Querida Onee-chan, ¿cómo estás? Espero que bien, nosotros también, al menos ahora.
La verdad, es muy probable que no debería decirte esto, ya no es necesario, pero ya me conoces, me gusta hacerlo lo que me han prohibido. Ni nuestros padres, ni Neji saben que te estoy escribiendo, ellos no han querido que lo sepas, para que te mantengas centrada en los estudios, y no te preocupes de más, pero yo creo que deberías saberlo. Necesitas saberlo, también eres parte de la familia y pienso que es lo justo, además así le podas agradecer.
La empresa de papá se ha ido a la bancarrota, no hay dinero y es muy probable que nos vallan a embargar la casa. Sé que ahora mismo es posible que crees que te estoy tomando el pelo, ojalá fuera así, pero no es una broma, es completamente verdad. La empresa Hyuga ha ido a la quiebra. Pero tranquila, no es tan malo, hay una solución, el amigo de mamá se está ofreciendo pagar toda la deuda. Sé que es lo que debes de estar pensando ahora. ¿Dónde está la pega? Pero no, no la hay.
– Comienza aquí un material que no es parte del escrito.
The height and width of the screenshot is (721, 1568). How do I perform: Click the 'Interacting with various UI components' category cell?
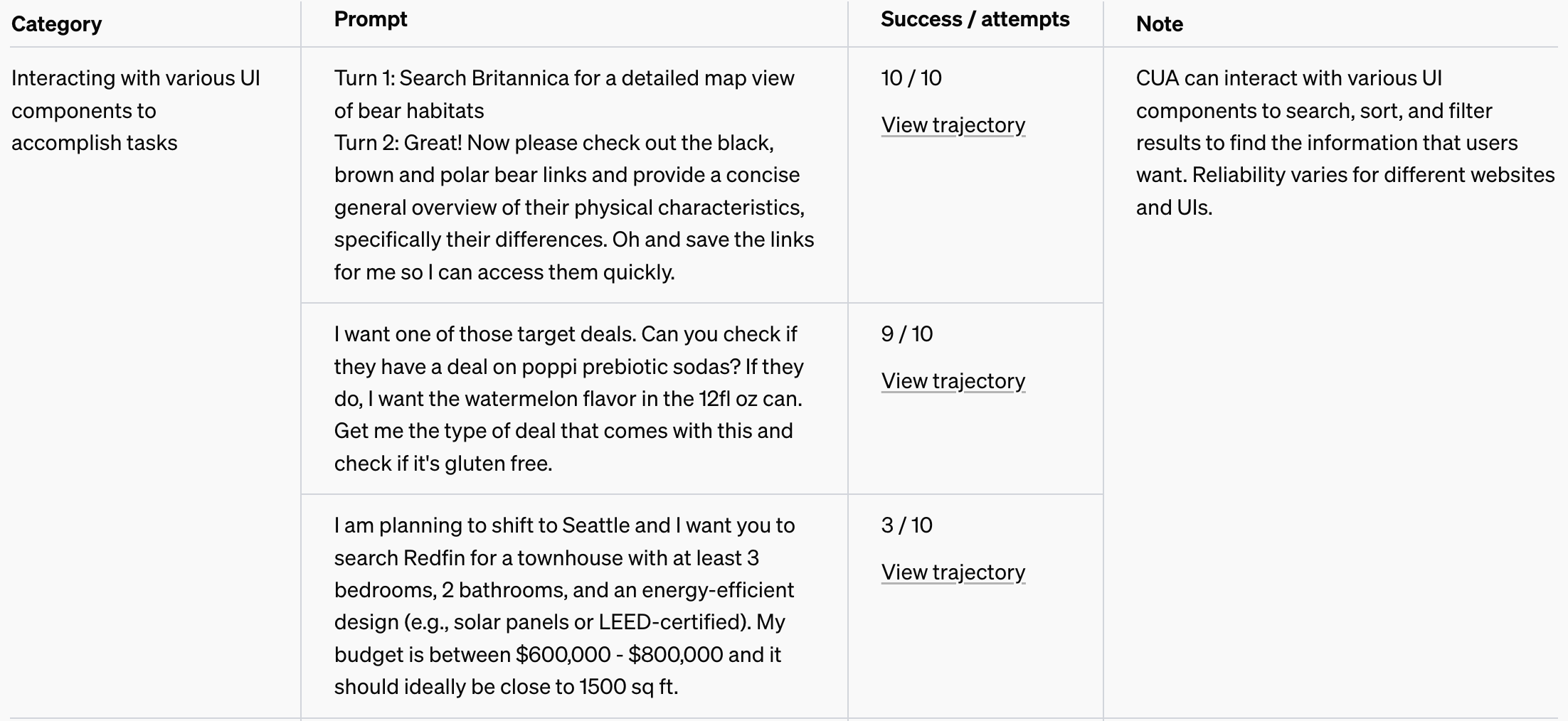coord(135,110)
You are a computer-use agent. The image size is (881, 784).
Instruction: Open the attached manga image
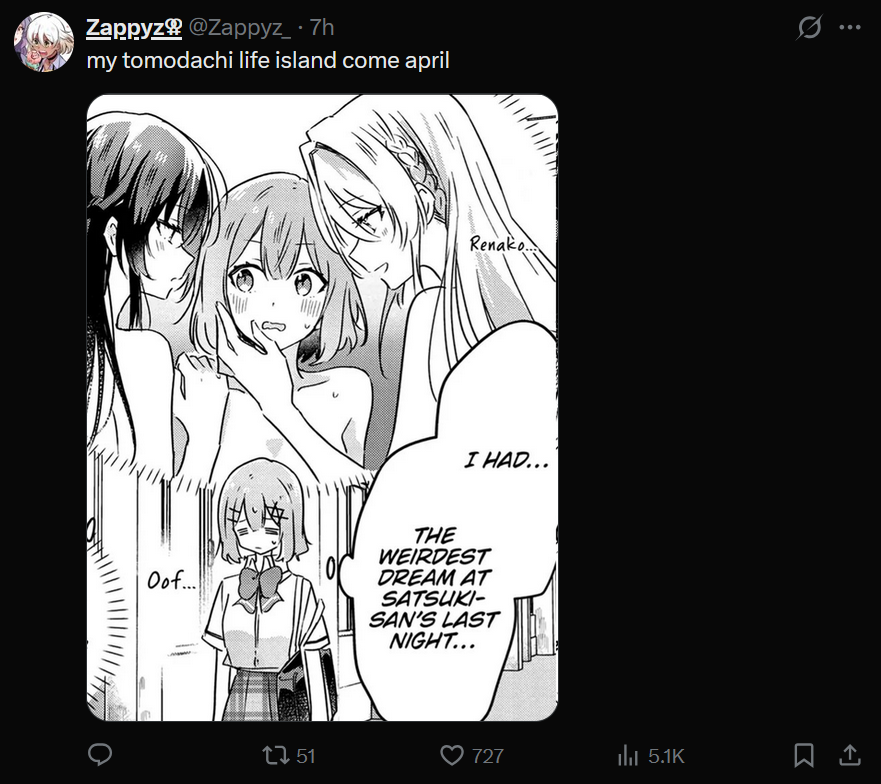(323, 407)
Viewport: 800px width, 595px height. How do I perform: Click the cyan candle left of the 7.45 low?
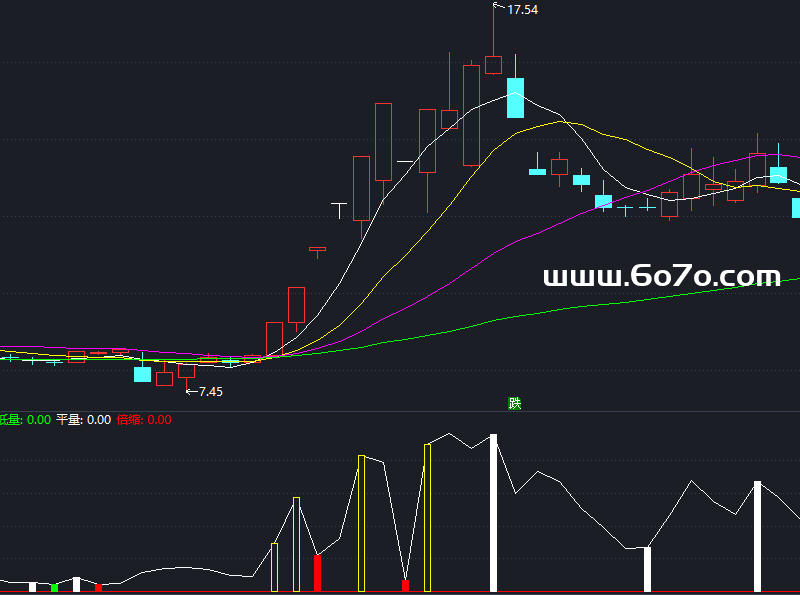pyautogui.click(x=142, y=374)
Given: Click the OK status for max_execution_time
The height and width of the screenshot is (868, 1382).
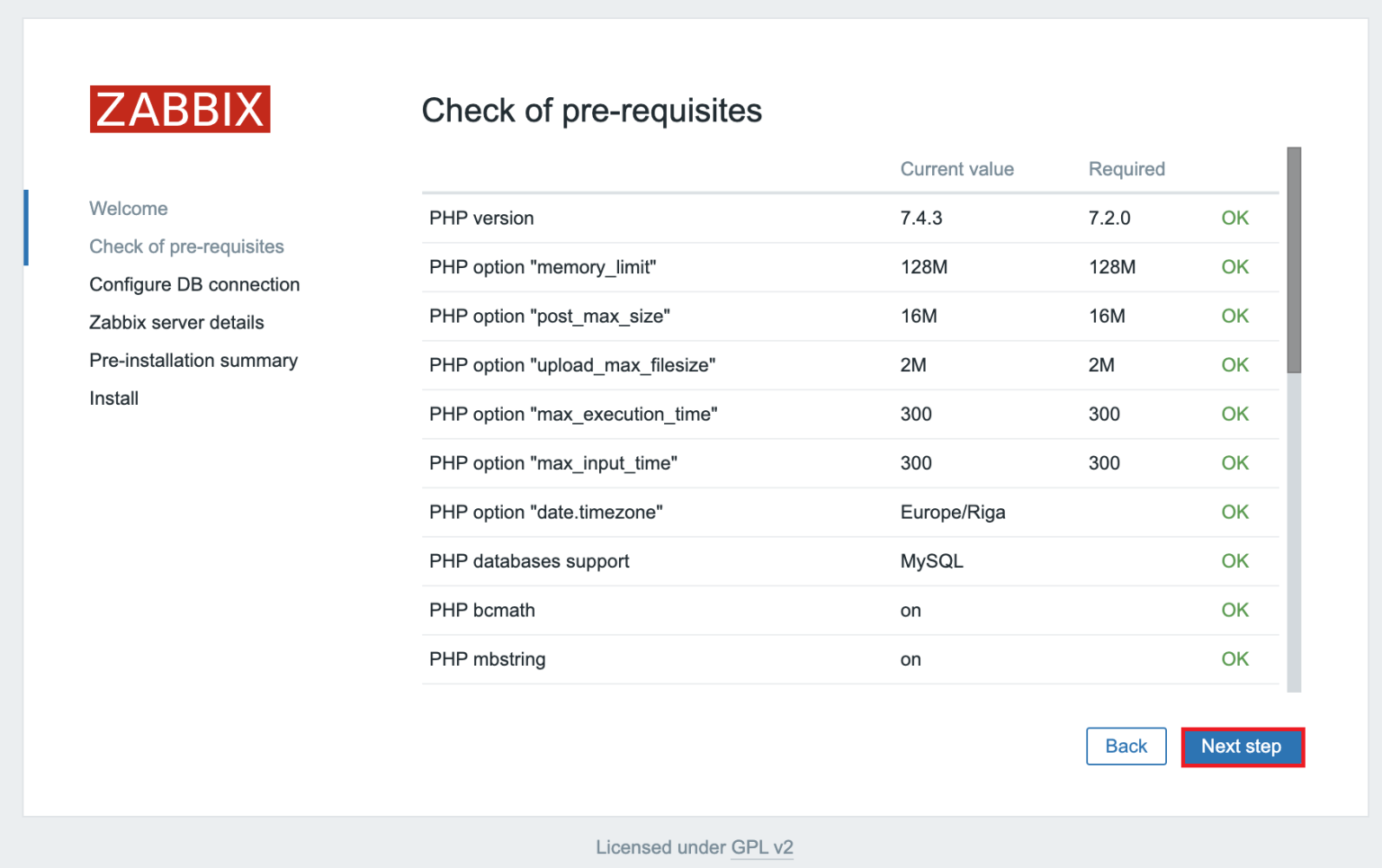Looking at the screenshot, I should coord(1234,414).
Aunque si pides mi opinión diría que mucho de esto tiene que ver con el hijo del señor Hamura, es decir, Toneri. Por lo visto nos conocíamos cuando éramos más pequeños. ¿Lo recuerdas? Es un chico super guapo, de cabello blanco y preciosos ojos azules, un muy buen partido.
Creo que él es el que más ha hecho posible que pase esto, ya que fue él el que pidió hablar con papá. Sabes, si no me gustara Kiba te juro que iría detrás de él sin dudarlo, casi parece un príncipe azul. En fin, volviendo a lo que te quería decir, que podría sonar egoísta, pero… ¿no podrías salir con él? Creo que le gustas, ya que pasó casi toda la velada hablando de ti y el encuentro que habían tenido, bien guardo te lo tenías, pillina. Creo que él es mucho mejor partido que el estúpido del que estás enamorada. ¡Recuerda, no estás obligada! Es tu decisión, pero te lo recomiendo, me encantaría tener un cuñado así de guapo.
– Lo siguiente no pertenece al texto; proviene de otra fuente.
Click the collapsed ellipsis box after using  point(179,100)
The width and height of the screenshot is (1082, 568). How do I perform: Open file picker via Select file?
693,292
Cuídate, te quiere, tu más amada hermana, Hanabi Hyuga.
Tenía demasiado sentimientos, por una parte, se encontraba choqueada porque su padre perdiera la empresa, además de ese sentimiento de angustia que sentía si los llegaban a desalojar, no quería ver a su familia en la calle. Además, se sentía un poco molesta porque no le quisieran contar sobre los problemas familiares, era cierto que ella estaba lejos, pero ellos eran su familia. Sentía temor porque algo les pudiera pasar, y otro sentimiento de alivio y agradecimiento hacia su amigo. Además de estar un poco avergonzada por lo que su hermanita insinuaba, Toneri no la veía así. Pero al menos estaba más tranquila de la cosa no hubiera ido a peor, rápidamente le mandó un mensaje al peliblanco, debía agradecerle por lo que había hecho, le parecía increíble. Le debía una grande.
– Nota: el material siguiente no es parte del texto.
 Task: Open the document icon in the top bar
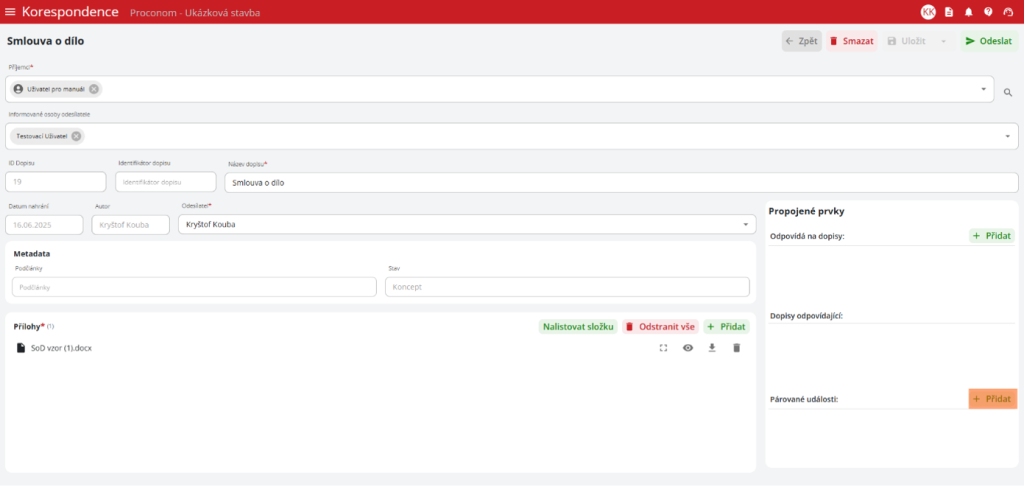949,12
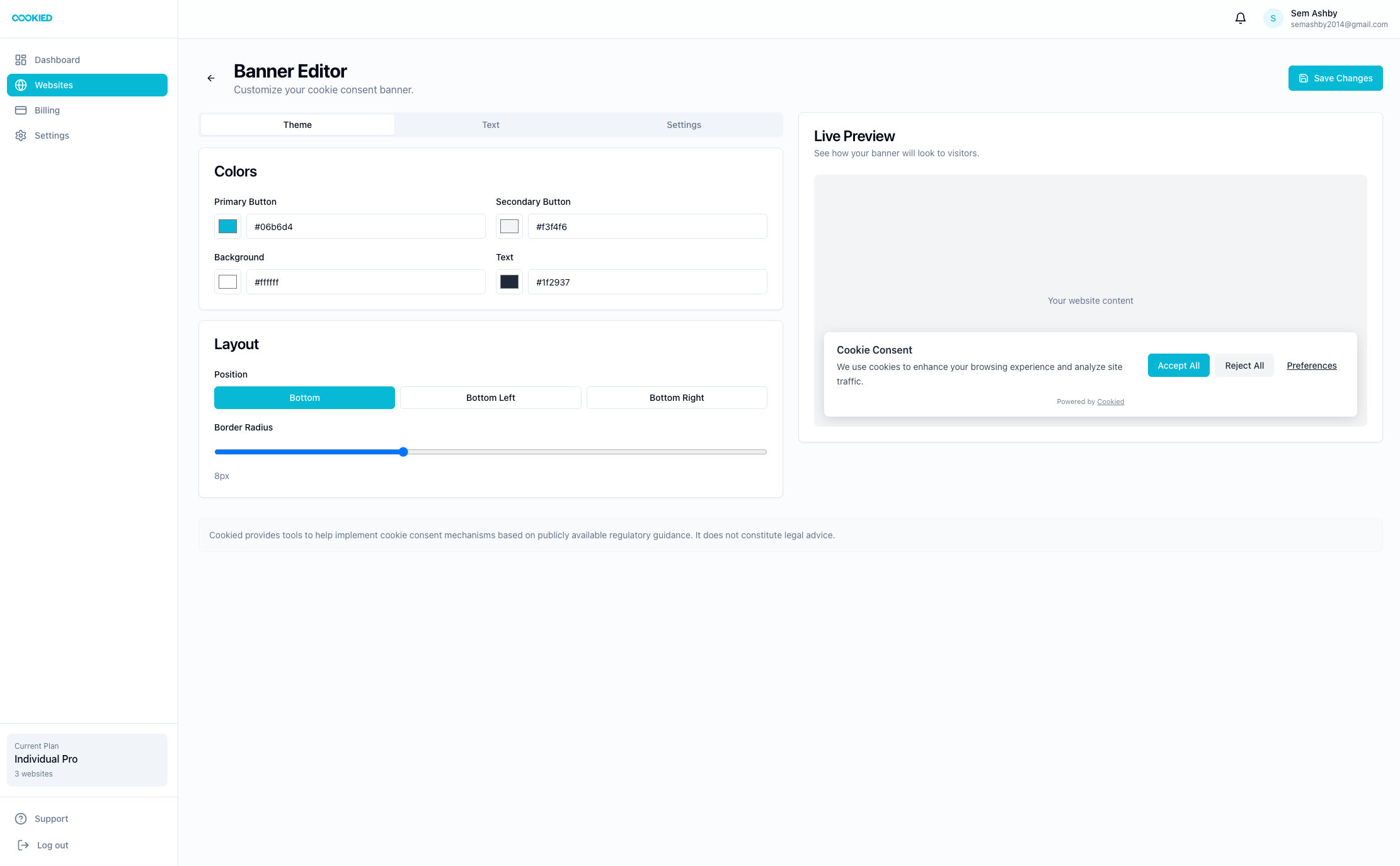Select Bottom Right banner position

click(677, 397)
Notas de la autora: Para las fans del sexy peliblanco, Toneri, que no sé si tendrá muchas, pero yo soy una. A mí el albino me encanta, por eso lo puse con mi linda Hina, pero he de advertir, que como solo lo vi en The Last, no sé cómo es, según mi punto de vista parecía alguien amable y duce con la peliazul, sin olvidar que estaba un poco loco, pero, ¿Quién no lo está? Una cosa más, quiero volver a pedir perdón por el retraso, pero es que este capítulo sufrió bastantes cambios. Puede que este cap no les haya gustado, por lo de la fallida confesión de Sasuke, pero es que es necesaria, aun así, espero que les haya gustado. Así que sin nada mas que agregar, me marcho, al menos por ahora. ¡Ah! Y muchas gracias por todos los reviews.